Evidentemente, sulle pagine patinate dell'industria del glamour, il sangue che
è scorso, facendo migliaia di vittime e falliti, per ogni modella o cantante
che ce l'ha fatta, viene perfettamente occultato e lavato.
Emerge dalla lettura del volume del
Paolinelli un amaro senso di deprivazione, la sensazione di essere stati
violentati sin nel più profondo della nostra natura umana.
Emerge un
capitalismo selvaggio che ha elaborato una filosofia dell'uomo come prodotto
infinitamente malleabile e manipolabile, non solo nell'aspetto fisico, ma anche
nel sistema dei valori e persino dei sentimenti (perché, come ben mostra il nostro
autore, l'industria della felicità ha bisogno anche di manipolare i sentimenti
che legano il consumatore di immagini ai suoi modelli). Un essere umano non
differente da una billetta di acciaio, che può essere laminata e profilata a
piacere. E che non risparmia nessuno, perché le esigenze di segmentazione del
mercato finale impongono al marketing della felicità di coinvolgere le persone
dall'aspetto fisico non gradevole o oramai anziane (ed ecco che vengono
lanciate le campagne per le modelle “oversize”, o per le “mamme italiane”, o
ancora per modelle ultrasessantenni – verrebbe da pensare al Ministro Giannini
che esibisce il topless nelle spiagge italiane, di cui tanto i nostri
rotocalchi hanno parlato).
Un tendenza che non risparmia, a ben
guardare, nemmeno la Chiesa, che finisce per fare la controparte dialettica di
una industria del corpo sorta, nella sue radici, nella cultura della
liberazione personale del Sessantotto, perfettamente integrata dentro le
logiche capitalistiche.

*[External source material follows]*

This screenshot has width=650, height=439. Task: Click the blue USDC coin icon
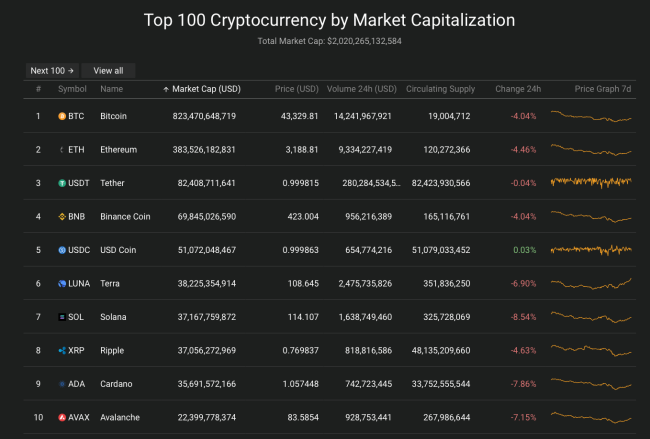[x=62, y=250]
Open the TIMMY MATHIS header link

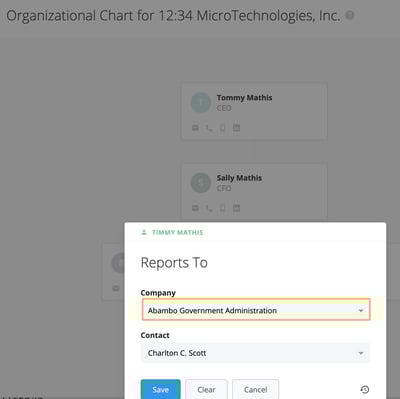[x=177, y=233]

Chiesa che, peraltro, appare essa stessa coinvolta
dentro le logiche della comunicazione globale capitalistica, e che quindi “usa
le armi del nemico”, risultando inefficace, perché, anziché ri-costruire una
cultura della dignità e della non mercificazione della persona, parla il
linguaggio del pudore che, come detto, viene mantenuto in vita per esaltare e
rendere ancora più stuzzicante la trasgressione prefabbricata offerta
dall'industria dell'immagine.
Un capitalismo che, in questo modo, ci
priva della nostra identità più profonda, ci priva del diritto di essere umani,
e non bronzi di Riace in carne ed ossa ad uso e consumo dell'industria del
bello, e che parte da un presupposto del tutto materialistico dell'uomo. Un
materialismo gretto, non certo di tipo marxiano (che pone attenzione estrema
allo sviluppo culturale e spirituale dell'uomo) ma di tipo ingegneristico e
produttivistico. E che forse sta iniziando a mostrare le corde: alcuni esempi
di “nuove tendenze” dell'industria del nudo domestico, come il “bottomless”,
non sembrano in grado di indurre rivoluzioni culturali e del costume durevoli e
storiche (come ad esempio quella della minigonna degli anni Sessanta).
Segno di
un inizio di affaticamento dell'industria del bello, di una tendenza verso un
futuro esaurimento delle nicchie di mercato, in termini di stimolo
all'immaginazione di fasce di consumatori ancora libere e sfruttabili? Oppure
segno di un ritorno del pendolo verso il moralismo (come sembra indicare anche
il ritorno di fiamma di motivi legati al fondamentalismo religioso o alla
valorizzazione della famiglia tradizionale nell'agone politico dei Paesi
occidentali) magari per ri-disciplinare società al bordo della perdita di
legami di coesione a causa della prolungata crisi economica, che potrebbe, alla
lunga, anche finire per incrinare l'aura di “esemplarità” e potenziale
“raggiungibilità” dei miti patinati costruiti dall'industria del nudo
domestico, per cui si potrebbe tentare di rivitalizzare i paradigmi
tradizionalisti di epoche storiche meno opulente di quella attuale?
E' ancora
presto per dirlo. Il libro, da leggere, ci offre alcune chiavi per interpretare
ciò che potrà avvenire nel prossimo futuro.